→ **Information provided**:
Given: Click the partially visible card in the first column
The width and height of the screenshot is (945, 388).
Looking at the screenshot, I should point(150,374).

==

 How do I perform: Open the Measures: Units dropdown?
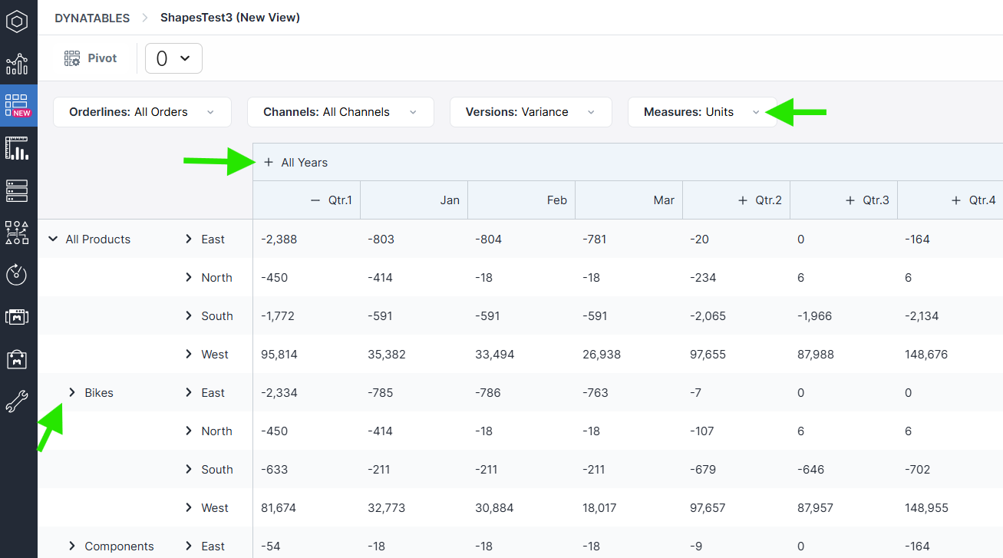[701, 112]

→ **Aim of the exercise**:
Extract every line of the data above that contains the word "screenshot". Case matters.

→ **Complete output**:
The width and height of the screenshot is (945, 388).
Looking at the screenshot, I should point(150,374).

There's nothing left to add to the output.